NVlabs / GroupViT

Official PyTorch implementation of GroupViT: Semantic Segmentation Emerges from Text Supervision, CVPR 2022.
https://arxiv.org/abs/2202.11094
Other
705 stars 53 forks source link

Unable to reproduce the results on PASCAL VOC. #28

Closed yash0307 closed 2 years ago

yash0307 commented 2 years ago

Dear Authors,

I tried training the GroupViT model on GCC + YFCC datasets using the group_vit_gcc_yfcc_30e.yml config file and with a batch size of 2048 (256x8). The results on PASCAL VOC after 30 epochs of training is roughly 5% mIoU lower (absolute) than what is reported in the paper.

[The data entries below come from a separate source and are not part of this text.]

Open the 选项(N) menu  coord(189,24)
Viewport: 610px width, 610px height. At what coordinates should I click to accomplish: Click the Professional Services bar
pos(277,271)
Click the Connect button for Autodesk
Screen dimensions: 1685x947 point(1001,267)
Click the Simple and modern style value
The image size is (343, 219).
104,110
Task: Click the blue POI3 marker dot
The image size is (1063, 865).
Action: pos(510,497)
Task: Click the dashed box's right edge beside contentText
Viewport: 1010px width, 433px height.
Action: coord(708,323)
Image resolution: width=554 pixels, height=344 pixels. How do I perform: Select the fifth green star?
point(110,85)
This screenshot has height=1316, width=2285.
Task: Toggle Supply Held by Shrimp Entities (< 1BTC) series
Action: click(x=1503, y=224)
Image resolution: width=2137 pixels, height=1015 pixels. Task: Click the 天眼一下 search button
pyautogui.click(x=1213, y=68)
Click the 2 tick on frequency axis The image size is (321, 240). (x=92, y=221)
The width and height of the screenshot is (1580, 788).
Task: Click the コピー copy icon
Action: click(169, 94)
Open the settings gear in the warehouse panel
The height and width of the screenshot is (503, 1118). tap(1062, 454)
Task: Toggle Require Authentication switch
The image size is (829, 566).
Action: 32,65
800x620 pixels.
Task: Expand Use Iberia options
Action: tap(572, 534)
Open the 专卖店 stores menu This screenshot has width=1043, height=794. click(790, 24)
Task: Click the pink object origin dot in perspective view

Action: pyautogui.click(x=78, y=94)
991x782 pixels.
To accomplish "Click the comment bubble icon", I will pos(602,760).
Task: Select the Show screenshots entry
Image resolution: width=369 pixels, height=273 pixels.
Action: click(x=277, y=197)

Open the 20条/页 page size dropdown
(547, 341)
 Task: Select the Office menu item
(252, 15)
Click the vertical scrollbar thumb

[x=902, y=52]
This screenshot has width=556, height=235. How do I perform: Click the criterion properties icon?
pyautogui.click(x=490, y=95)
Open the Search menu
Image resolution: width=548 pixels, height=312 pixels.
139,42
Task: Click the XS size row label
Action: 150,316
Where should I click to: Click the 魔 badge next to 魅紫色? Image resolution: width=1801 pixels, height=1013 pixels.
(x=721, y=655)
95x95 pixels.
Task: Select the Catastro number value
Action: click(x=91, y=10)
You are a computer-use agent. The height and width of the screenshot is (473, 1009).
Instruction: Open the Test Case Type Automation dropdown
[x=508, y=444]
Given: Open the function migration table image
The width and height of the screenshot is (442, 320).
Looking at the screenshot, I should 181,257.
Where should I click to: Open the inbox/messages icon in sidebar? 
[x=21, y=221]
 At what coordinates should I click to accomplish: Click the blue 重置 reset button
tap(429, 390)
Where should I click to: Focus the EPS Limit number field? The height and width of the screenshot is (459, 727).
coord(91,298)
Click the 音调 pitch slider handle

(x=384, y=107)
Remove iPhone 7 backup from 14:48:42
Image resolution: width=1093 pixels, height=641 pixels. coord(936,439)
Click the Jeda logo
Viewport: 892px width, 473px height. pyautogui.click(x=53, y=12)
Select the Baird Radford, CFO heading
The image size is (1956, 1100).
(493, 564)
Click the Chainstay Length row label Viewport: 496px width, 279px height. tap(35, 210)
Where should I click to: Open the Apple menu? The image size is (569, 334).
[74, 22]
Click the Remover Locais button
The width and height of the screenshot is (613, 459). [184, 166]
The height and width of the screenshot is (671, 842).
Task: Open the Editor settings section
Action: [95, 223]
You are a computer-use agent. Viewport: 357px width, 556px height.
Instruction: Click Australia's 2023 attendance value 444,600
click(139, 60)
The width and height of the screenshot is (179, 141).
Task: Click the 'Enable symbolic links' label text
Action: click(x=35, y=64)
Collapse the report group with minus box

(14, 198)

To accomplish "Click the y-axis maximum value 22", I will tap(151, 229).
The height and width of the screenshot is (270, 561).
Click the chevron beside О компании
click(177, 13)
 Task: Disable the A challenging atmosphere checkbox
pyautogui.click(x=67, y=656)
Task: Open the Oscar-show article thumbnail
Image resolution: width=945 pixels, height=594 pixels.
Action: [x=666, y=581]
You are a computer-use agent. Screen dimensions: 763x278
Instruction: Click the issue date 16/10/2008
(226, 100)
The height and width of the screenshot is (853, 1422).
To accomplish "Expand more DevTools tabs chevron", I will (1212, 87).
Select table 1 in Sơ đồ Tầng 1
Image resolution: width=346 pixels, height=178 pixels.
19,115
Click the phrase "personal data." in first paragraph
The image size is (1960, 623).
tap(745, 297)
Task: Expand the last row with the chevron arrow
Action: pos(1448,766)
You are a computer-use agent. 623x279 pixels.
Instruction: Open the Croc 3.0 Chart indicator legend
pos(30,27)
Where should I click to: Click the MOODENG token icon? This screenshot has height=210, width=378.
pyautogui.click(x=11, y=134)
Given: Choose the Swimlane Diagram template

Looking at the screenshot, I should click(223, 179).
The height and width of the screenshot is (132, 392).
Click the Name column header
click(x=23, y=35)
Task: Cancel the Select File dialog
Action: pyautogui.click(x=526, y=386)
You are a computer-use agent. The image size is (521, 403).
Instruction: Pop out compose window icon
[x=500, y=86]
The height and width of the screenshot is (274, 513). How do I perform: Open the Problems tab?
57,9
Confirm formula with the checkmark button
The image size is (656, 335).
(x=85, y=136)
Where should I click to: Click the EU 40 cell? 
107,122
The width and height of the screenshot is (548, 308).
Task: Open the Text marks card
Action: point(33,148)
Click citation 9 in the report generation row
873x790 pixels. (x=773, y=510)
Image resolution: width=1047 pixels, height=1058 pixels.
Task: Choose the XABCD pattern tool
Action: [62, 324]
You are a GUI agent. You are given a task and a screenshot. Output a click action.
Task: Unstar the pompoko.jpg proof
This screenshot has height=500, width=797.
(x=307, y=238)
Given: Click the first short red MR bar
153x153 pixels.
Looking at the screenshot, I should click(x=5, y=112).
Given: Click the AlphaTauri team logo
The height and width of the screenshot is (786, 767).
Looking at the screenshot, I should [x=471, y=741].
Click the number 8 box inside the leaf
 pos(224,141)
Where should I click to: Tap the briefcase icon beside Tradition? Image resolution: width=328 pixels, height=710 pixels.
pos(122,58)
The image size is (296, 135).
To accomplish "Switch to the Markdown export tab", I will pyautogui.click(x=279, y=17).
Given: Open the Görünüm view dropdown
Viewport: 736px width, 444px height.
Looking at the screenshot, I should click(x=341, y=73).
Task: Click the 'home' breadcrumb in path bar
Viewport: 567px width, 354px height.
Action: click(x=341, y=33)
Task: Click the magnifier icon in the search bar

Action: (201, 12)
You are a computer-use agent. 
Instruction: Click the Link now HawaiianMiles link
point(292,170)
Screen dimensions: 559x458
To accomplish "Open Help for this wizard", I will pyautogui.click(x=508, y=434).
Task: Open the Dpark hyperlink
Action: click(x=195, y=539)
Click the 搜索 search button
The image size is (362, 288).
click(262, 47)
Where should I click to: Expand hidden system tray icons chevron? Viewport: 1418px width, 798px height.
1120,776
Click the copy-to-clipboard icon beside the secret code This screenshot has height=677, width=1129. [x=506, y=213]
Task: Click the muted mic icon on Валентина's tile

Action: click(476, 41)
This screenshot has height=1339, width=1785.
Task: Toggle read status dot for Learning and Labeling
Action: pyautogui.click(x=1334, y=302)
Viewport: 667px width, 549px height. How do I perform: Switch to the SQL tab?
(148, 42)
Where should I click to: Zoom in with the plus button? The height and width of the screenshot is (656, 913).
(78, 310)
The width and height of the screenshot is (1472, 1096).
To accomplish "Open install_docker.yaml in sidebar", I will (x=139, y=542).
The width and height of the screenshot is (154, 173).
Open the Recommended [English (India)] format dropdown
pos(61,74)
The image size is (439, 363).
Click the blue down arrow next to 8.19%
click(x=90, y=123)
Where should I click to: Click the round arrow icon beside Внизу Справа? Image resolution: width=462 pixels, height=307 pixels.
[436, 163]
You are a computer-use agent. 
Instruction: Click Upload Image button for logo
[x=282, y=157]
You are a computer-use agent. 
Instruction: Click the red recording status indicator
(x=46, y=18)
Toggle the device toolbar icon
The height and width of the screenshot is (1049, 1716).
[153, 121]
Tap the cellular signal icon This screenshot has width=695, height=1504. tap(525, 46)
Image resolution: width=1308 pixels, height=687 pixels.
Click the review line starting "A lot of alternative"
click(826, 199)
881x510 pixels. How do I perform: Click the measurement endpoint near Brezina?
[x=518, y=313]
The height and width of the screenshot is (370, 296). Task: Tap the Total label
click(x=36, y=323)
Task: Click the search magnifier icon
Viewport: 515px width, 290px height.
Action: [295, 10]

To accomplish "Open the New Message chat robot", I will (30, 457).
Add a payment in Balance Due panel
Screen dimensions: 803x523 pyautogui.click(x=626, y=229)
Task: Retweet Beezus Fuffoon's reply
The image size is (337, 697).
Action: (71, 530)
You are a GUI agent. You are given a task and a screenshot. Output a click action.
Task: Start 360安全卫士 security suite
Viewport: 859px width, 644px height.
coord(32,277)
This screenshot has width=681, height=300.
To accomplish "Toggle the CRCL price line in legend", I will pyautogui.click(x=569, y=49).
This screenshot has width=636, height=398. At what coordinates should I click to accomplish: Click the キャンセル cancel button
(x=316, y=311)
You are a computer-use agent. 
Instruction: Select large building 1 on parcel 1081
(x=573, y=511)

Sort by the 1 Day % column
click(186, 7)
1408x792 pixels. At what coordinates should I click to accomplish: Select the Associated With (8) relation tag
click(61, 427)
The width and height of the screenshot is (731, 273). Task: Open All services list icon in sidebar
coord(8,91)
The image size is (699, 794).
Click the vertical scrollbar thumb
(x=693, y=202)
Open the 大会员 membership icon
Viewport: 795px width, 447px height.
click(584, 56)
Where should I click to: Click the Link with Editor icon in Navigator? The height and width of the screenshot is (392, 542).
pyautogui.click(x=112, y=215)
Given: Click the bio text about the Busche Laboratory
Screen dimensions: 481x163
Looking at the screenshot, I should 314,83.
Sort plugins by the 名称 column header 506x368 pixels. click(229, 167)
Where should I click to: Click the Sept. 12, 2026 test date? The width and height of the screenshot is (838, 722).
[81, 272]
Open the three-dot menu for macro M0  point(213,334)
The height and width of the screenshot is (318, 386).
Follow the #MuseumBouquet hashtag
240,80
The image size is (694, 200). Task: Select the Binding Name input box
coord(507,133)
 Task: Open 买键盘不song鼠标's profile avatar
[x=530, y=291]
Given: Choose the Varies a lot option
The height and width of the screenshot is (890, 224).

Additionally, I tried training with gradient accumulation with 2 steps, which did not give any improvement. Do you have any suggestions on what can cause the lower performance?

Thank you.

xvjiarui commented 2 years ago

Hi @yash0307

Thanks for your interest in our work.

Sometimes, the multi-label training is not stable enough. You may set multi_label=0 in the config or pass --opts data.text_aug.multi_label=0 when you launch training.
It should yield 1% lower mIoU than what we reported.

yash0307 commented 2 years ago

I will try that. Thank you for the quick response.